Sri Sathya Sai Speaks, Vol 8 (1968)
5
Eyelids and the pupil

Contents 
I AM pleased prizes were awarded today to the students who manifested enthusiasm in social service, in reverential humility in the observance of disciplinary rules, and in scholastic attainments. Ability to win such prizes is a good foundation for a useful and efficient career later on. Education is not the acquisition of burdensome information regarding objects and men. It is the awareness of the immortal spirit within, which is the spring of joy, peace and courage. Here, you study the Vedas, the Shasthras and Puranas: in consonance with the teachings contained in them, you are also given instructions in yoga (control over senses) and dhyana (meditation). Growing in this atmosphere in Prasanthi Nilayam, learning those basic subjects that train you for a good and simple life - is a great piece of good fortune for you. Really, your parents too are fortunate. There are about five or six children in each family in this country. Among those millions of children, these few alone have secured this gift of Grace. That is something on which you can be congratulated.
Life has to be spent in accumulating virtue and safeguarding virtue, not riches. Listen and ruminate over the stories of the great moral heroes of the past, so that their ideals may be imprinted on your hearts. Virtue is becoming rare, nowadays, in the individual and in the family, society and community, in all fields of life, economic, political and even 'spiritual.' So also, there is a decline in discipline, which is the soil on which virtue grows.
Becoming rich is but a vulgar achievement
Unless each one is respected, whatever his status, his economic condition, his spiritual development, there can be no peace and no happiness in life. This respect can be aroused only by the conviction that the same Atma (Self Reality) that is in you is playing the role of the other person. See that Atma in others; feel that they too have hunger, thirst, yearning and desires as you have; develop sympathy and the anxiety to serve and be useful. Into this Prasanthi Nilayam, persons come from all parts of the world, of all stages of development, with all types of problems, afflicted with all forms of pain or grief, inspired with all varieties of promptings. As students of the pathashala (educational institution), you must be shining examples of humility and reverence before them. You must by your behaviour bring good name to the parents, who pray that their children must live without distress or dishonour. Becoming rich is but a vulgar achievement; black marketeers and housebreakers also achieve it. Living without suffering or making others suffer - that is grander and nobler. You must make your kayam (body), kalam (time) and kanksha (wishes) instruments for uplift, not downfall. You have in the coming days, to go forth into comers of this land and awaken spiritual hunger among the people and provide the wherewithal by which it can be appeased. The atmosphere in which you are prosecuting your studies is very congenial for the training necessary for this role. You have as preceptors, Pandiths (scholars) who have renounced hearth and home and who are happy with the service they are privileged to render. You have teachers from America and North India, imbued with faith and devotion. They look upon you as their own children, as entrusted to their care by Me - and so they nurture you, as the eyelids nurture the pupil! Be grateful to them; you owe a great debt to them, the debt of children to the mother.

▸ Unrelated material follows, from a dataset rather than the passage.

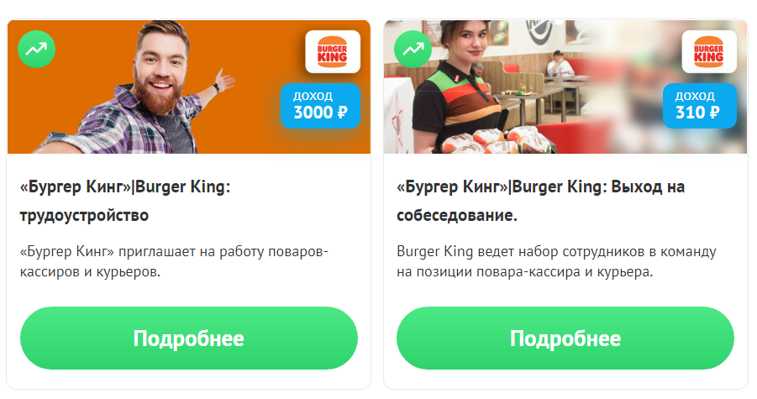757x399 pixels.
Task: Click the description 'Burger King ведет набор сотрудников'
Action: tap(556, 261)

Be a light, radiating virtue and self-control
You have the valuable opportunity to listen to My discourses and directions. They have been printed upon your hearts; your talk is about them; your conversation is centered on Me, My words. My leelas (divine acts), My mahimas (glories). When you go to your villages, you share the sweetness of this experience with the young companions you have left there. My advice is: Apply this adoration in life. Show your companions here and in your villages how disciplined you are, how sincerely you obey your parents, how deeply you revere your teachers. Be a light, a lamp, radiating virtue and self-control in the village. Do not slide back into indiscipline, bad manners, irresponsibility and evil habits. Behave in your village, or wherever you are, as commendably as here. Rise from bed, there too, in the Bhrahma-muhurtham (the auspicious period, dedicated to Brahman meditation, (from 4.30 to 5.15 a.m.), recite the Pranava (Aum), even if you have no group around you, repeat the Suprabhatham (awakening hymn), sit for some time immersed in dhyana (meditation), go through the yoga exercises, the Suuryanamskars (obeisance to Sun God); sing bhajans (devotional songs) when the hour reminds you that bhajan has started at Prasanthi Nilayam. Then, you will be carrying the sacred atmosphere of the Prasanthi Nilayam with you; your parents will be elated; the elders will learn from you the discipline which confers concord and courage. Do not complain against food; whatever the parents give, eat with pleasure. Do not protest against any errand that they may assign you. Run gladly, to fulfil it. When they want you to nurse them, nurse happily, intelligently, glad that you got the chance. So live here and everywhere, now and always, that I who see you and know all thoughts, words and deeds, can pour My Grace on you, more and more.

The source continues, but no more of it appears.